Update 2Jun15: Follow up with the significance and effects of the GRACE Report for Bob Jones University at Bible Madness.
Original post 10Dec14:
My life has become tremendously busy, I've not done a tenth of that which I planned over the past two months, but I am grateful that a friend sent word to me about the status of the Godly Response to Abuse in the Christian Environment's report concerning Bob Jones University. Its release is planned for the morrow and concerns whether the school appropriately fulfilled their legal obligations to report felonies of physical and sexual abuse that were reported to them by their students. It also addressed the manner in which the staff, the administration, the school's system of managing student behavior, and the counselors addressed the needs of the abused. (Read more about tomorrow's announcement HERE.)
I wept as I listened to this address, but not for reasons that one might think. Most of all, I wept because I identified with the memories of empty words and platitudes that I've heard from others in my own life who made similar statements to me in times of great need. They truly wanted to mean what they said but didn't have it in themselves to even comprehend what they were saying. I have been wounded by loved ones and by beloved ministers from whom I expected kindness and compassion but experienced revictimization instead. Such promises, when proven empty, break a person's heart -- and sometimes their mind. I don't believe that there is anything that is more painful in life -- including sexual or physical abuse itself.
I wept, thinking about what a mockery such lofty statements of the administration might prove to be if they are not sincere -- and I don't believe that they can be sincere. It is one thing to be ignored. It is another to be aided ineffectively. But there is so much sting in the aftermath and backlash of an empty promise! For BJU, it means that the immediate need of the comfort of the college administrators and their reputations has far more worth than the blood and tears and broken flesh of their little ones. Only groaning can express the pain of that kind of betrayal when one finds that their highest hopes and desperate pleas for help and justice never meant much of anything. I know too much of the malice that rides below the surface of language spoken in this address.

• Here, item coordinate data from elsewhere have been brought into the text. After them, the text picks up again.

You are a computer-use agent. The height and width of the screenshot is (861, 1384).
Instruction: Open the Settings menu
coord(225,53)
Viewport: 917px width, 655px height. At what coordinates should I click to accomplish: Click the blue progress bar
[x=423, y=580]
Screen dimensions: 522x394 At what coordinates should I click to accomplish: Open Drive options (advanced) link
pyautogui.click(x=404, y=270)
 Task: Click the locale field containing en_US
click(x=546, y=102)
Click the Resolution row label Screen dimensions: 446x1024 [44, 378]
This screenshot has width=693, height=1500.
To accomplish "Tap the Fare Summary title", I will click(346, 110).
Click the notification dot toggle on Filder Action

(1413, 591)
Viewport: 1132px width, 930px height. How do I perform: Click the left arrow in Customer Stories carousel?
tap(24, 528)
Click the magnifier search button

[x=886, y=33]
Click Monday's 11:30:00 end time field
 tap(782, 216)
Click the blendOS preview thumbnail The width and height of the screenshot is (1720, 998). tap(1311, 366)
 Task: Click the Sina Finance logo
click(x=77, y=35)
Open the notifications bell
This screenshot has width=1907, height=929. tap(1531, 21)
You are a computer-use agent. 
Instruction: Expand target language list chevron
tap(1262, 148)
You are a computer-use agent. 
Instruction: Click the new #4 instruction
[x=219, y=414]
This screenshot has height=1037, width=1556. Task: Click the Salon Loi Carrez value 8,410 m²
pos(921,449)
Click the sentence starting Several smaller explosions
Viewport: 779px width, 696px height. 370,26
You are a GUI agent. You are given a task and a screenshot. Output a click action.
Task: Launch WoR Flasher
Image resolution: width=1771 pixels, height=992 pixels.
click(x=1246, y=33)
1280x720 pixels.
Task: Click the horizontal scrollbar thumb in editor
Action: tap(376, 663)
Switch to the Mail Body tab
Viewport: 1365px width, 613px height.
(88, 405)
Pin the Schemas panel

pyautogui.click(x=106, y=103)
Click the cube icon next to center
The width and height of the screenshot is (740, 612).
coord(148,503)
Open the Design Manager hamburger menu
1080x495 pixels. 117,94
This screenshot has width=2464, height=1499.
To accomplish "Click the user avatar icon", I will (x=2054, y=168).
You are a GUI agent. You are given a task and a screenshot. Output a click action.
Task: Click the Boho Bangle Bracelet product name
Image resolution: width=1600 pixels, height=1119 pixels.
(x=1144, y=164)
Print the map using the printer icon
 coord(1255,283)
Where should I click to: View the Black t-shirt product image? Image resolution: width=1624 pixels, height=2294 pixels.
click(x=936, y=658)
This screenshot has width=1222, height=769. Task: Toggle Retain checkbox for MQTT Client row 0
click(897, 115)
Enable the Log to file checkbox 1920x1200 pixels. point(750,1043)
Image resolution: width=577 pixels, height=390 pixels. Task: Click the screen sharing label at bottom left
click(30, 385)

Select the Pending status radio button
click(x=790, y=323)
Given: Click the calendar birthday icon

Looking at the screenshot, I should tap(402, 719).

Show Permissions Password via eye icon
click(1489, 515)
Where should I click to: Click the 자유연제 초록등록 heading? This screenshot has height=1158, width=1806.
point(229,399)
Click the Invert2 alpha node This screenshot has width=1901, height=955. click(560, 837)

I really lost it when "beauty for ashes" met my cynical ears. I have vowed to make such of my own story and have held to Isaiah's words for dear life all of my life. Somehow, God can take something awful and make good use of it and can transform it into beauty beyond anything I can imagine. I know that I likely will not see that goodness in this life, as one cannot see the design and artful beauty in the side of a tapestry. Sometimes, you can see some patterns beginning to form, but the truly painful and seemingly senseless elements seen only from the back side often don't make sense from that vantage. "Beauty for ashes" is a statement of love, hope, and tremendous faith -- for beauty can only come from the remains of loss through the miracle that only love and life can bring. In love and because of love, I trust the Designer and His purpose.
My heart groaned and ached inside when I heard those words, and I prayed that they would not become yet another weapon of goodness to be used against those who are already so wounded. But I know that for too many, the words will never be understood from those who think that they want to mean them, but don't have the depth of character and heart to do them justice. And I know that for too many, the words are or will be cheap talk to give them cause to hate the Author. There will be those in the middle who will give themselves to the hope in those words, wanting them to be true. We all experience disappointment to some degree when we are broken, hoping for the best possible outcome. Love believes and hopes all things and does not keep a record of wrongs. But such a record must be made to stop the harming of the lambs who look to God for guidance because of wicked people who see them as without value.
I am reminded of the hard lessons of trusting empty words which are spoken by people who are unworthy of them to hurt others. They are usually quite unworthy of the people they hurt and throw away.
But like that little whisper in the myth of Pandora's Box, I trust my own heart to that fleeting hope that God will work yet another beautiful miracle. Like such things, I will likely not see it, but I hope that I can appreciate some beauty from the back side of the tapestry. I hope mostly for the healing of the broken and bruised and shattered. And I hope for the sake of those who will repeat the statement of BJU and those point to is as little more than a disclaimer, may they come to understand what it means in fullness. I'm sad that I have much less hope for the latter.